**What you should do:**
Rewrite the rows below as a numbered list, with blank lines dropped.

** START OF Task inputs **

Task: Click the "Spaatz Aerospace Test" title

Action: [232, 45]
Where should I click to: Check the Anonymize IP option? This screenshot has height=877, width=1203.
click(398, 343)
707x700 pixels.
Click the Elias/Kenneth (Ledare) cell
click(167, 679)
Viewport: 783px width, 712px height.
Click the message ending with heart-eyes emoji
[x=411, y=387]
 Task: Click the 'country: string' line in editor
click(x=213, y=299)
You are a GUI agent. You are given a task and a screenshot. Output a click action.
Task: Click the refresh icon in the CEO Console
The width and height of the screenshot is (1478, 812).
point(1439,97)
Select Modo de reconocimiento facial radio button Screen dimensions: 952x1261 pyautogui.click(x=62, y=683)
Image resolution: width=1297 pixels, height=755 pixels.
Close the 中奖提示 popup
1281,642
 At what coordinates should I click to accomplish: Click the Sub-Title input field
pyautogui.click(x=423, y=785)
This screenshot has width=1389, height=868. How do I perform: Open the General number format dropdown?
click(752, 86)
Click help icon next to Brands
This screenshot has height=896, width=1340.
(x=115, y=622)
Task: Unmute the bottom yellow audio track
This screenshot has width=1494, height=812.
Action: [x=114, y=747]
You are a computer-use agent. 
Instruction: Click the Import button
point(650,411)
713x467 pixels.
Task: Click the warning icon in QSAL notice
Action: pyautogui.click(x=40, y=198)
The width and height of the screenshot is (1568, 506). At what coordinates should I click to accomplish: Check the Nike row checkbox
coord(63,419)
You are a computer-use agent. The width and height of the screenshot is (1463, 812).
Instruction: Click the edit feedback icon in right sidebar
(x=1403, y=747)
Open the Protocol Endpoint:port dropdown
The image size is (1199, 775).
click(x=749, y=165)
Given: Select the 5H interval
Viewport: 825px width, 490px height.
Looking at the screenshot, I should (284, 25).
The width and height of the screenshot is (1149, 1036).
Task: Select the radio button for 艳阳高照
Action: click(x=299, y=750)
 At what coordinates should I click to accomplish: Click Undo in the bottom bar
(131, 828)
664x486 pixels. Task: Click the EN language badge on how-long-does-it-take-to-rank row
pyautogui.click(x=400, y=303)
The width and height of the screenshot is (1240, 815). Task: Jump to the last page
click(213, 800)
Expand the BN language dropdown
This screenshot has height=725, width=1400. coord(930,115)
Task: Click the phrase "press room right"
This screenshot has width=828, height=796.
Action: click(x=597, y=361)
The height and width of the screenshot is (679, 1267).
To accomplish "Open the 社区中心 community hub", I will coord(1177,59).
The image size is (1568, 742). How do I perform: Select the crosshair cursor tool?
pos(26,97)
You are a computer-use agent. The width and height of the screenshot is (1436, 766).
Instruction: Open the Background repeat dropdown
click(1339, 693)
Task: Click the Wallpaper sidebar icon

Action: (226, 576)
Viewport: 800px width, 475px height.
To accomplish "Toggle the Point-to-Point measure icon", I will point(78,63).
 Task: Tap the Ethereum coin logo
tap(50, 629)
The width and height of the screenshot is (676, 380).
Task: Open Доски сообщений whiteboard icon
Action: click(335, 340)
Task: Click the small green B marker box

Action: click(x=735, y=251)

** END OF Task inputs **

**Task result:**
1. Task: Click the "Spaatz Aerospace Test" title
2. Action: [232, 45]
3. Where should I click to: Check the Anonymize IP option? This screenshot has height=877, width=1203.
4. click(398, 343)
5. 707x700 pixels.
6. Click the Elias/Kenneth (Ledare) cell
7. click(167, 679)
8. Viewport: 783px width, 712px height.
9. Click the message ending with heart-eyes emoji
10. [x=411, y=387]
11.  Task: Click the 'country: string' line in editor
12. click(x=213, y=299)
13. You are a GUI agent. You are given a task and a screenshot. Output a click action.
14. Task: Click the refresh icon in the CEO Console
15. The width and height of the screenshot is (1478, 812).
16. point(1439,97)
17. Select Modo de reconocimiento facial radio button Screen dimensions: 952x1261 pyautogui.click(x=62, y=683)
18. Image resolution: width=1297 pixels, height=755 pixels.
19. Close the 中奖提示 popup
20. 1281,642
21.  At what coordinates should I click to accomplish: Click the Sub-Title input field
22. pyautogui.click(x=423, y=785)
23. This screenshot has width=1389, height=868. How do I perform: Open the General number format dropdown?
24. click(752, 86)
25. Click help icon next to Brands
26. This screenshot has height=896, width=1340.
27. (x=115, y=622)
28. Task: Unmute the bottom yellow audio track
29. This screenshot has width=1494, height=812.
30. Action: [x=114, y=747]
31. You are a computer-use agent. 
32. Instruction: Click the Import button
33. point(650,411)
34. 713x467 pixels.
35. Task: Click the warning icon in QSAL notice
36. Action: pyautogui.click(x=40, y=198)
37. The width and height of the screenshot is (1568, 506). At what coordinates should I click to accomplish: Check the Nike row checkbox
38. coord(63,419)
39. You are a computer-use agent. The width and height of the screenshot is (1463, 812).
40. Instruction: Click the edit feedback icon in right sidebar
41. (x=1403, y=747)
42. Open the Protocol Endpoint:port dropdown
43. The image size is (1199, 775).
44. click(x=749, y=165)
45. Given: Select the 5H interval
46. Viewport: 825px width, 490px height.
47. Looking at the screenshot, I should (284, 25).
48. The width and height of the screenshot is (1149, 1036).
49. Task: Select the radio button for 艳阳高照
50. Action: click(x=299, y=750)
51.  At what coordinates should I click to accomplish: Click Undo in the bottom bar
52. (131, 828)
53. 664x486 pixels. Task: Click the EN language badge on how-long-does-it-take-to-rank row
54. pyautogui.click(x=400, y=303)
55. The width and height of the screenshot is (1240, 815). Task: Jump to the last page
56. click(213, 800)
57. Expand the BN language dropdown
58. This screenshot has height=725, width=1400. coord(930,115)
59. Task: Click the phrase "press room right"
60. This screenshot has width=828, height=796.
61. Action: click(x=597, y=361)
62. The height and width of the screenshot is (679, 1267).
63. To accomplish "Open the 社区中心 community hub", I will coord(1177,59).
64. The image size is (1568, 742). How do I perform: Select the crosshair cursor tool?
65. pos(26,97)
66. You are a computer-use agent. The width and height of the screenshot is (1436, 766).
67. Instruction: Open the Background repeat dropdown
68. click(1339, 693)
69. Task: Click the Wallpaper sidebar icon
70. Action: (226, 576)
71. Viewport: 800px width, 475px height.
72. To accomplish "Toggle the Point-to-Point measure icon", I will point(78,63).
73.  Task: Tap the Ethereum coin logo
74. tap(50, 629)
75. The width and height of the screenshot is (676, 380).
76. Task: Open Доски сообщений whiteboard icon
77. Action: click(335, 340)
78. Task: Click the small green B marker box
79. Action: click(x=735, y=251)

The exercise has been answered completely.